Au MASC (Musée de l’Abbaye de Sainte-Croix), Les Sables d’Olonne, jusqu’au 13 janvier 2019.
Otto Dix (1891-1969), peintre et graveur allemand inclassable, comme son ami George Grosz, a subi les influences du moment sans que les étiquettes du dadaïsme, de l’expressionnisme, puis de la nouvelle objectivité ne collent totalement à son œuvre qui décrit sans concession la société, à une époque brutale entre les deux guerres, de la première où il s’est engagé volontaire et qu’il a peinte avec un vérisme macabre jusqu’au nazisme et « l’Art dégénéré » où il a figuré en bonne place.
Gravures sur bois, eaux-fortes et lithographies
On connaît les grandes toiles colorées à l’expressionnisme exacerbé teinté d’ironie, à la limite de la caricature, d’Otto Dix, ses triptyques sur la guerre, ses scènes d’agitation urbaine et de bordels glauques qui ont fait scandale, soit pour antimilitarisme et défaut de sentiment national pour avoir plus montré les horreurs de la guerre que les actes héroïques, soit pour pornographie avec la représentation explicite des organes sexuels, de l’acte sexuel et du tabou de la déchéance corporelle.
On connaît moins les estampes, comme celles provenant du Zeppelin Museum de Friedrichhafen, belle exposition à voir actuellement au MASC : gravures sur bois, eaux-fortes et lithographies, technique qui permet à Dix de s’exprimer de manière plus forte plus pénétrante, de l’expressivité brutale du noir et blanc de la taille sur bois au vérisme de la putréfaction que permettent les nuances de l’eau-forte.
Les thèmes de prédilection de sa peinture et ses estampes sont d’une apparente diversité : la Guerre, la Ville, les Portraits, les Femmes, la Religion… Mais entre Eros et Thanatos c’est l’humanité et sa réalité qui revient obstinément dans l’œuvre, dans toute sa crudité, son excès, parfois sa cruauté ou sa laideur.

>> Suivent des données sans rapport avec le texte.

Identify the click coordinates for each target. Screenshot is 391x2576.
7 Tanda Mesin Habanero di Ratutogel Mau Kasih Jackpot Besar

Témoin et critique virulent de son temps, Dix va jusqu’à nommer l’innommable.
La Guerre, la Ville, les Portraits…
La Guerre (Der Krieg), série de 1924, ou l’horreur de la guerre, la mort, d’une surréalité insoutenable issue de sa propre expérience et d’une documentation rigoureuse, équilibre entre la vie et la mort d’un cirque macabre, d’une violence qui évoque les Désastres de la guerre de Goya.
La Ville, son bruit et sa fureur, ses bars et ses bordels, reflet de la société à l’équilibre périlleux entre ses personnages en marge, invalides de guerre dans la misère, et ses nantis profiteurs du régime.
Les Portraits, acérés, sans concession, proches de la caricature y compris dans ses sévères Autoportraits, qui dépeignent tant l’individu que le type social de l’entre-deux guerres.
Les Femmes, dont Otto Dix montre tout, crument : la chair et sa perversion, la sensualité et la déchéance physique, la vieillesse dans Jeune fille devant le miroir, la dame provocante et la prostituée, jusqu’au Crime sadique.
Enfin, dans l’Évangile selon Saint Matthieu, série de lithographies datant de 1960, Otto Dix, apaisé, montre un Christ homme de chair et sensuel dans le Christ aux outrages, où Hitler apparait étonnamment dans un monde moderne.
Une magnifique occasion de (re ?)découvrir le MASC qui nous a habitués à montrer des figures majeures de l’art moderne et contemporain (Georg Baselitz, Max Beckmann, Emil Nolde, etc. ) et présente en permanence un ensemble exceptionnel d’œuvres de Gaston Chaissac et de Victor Brauner.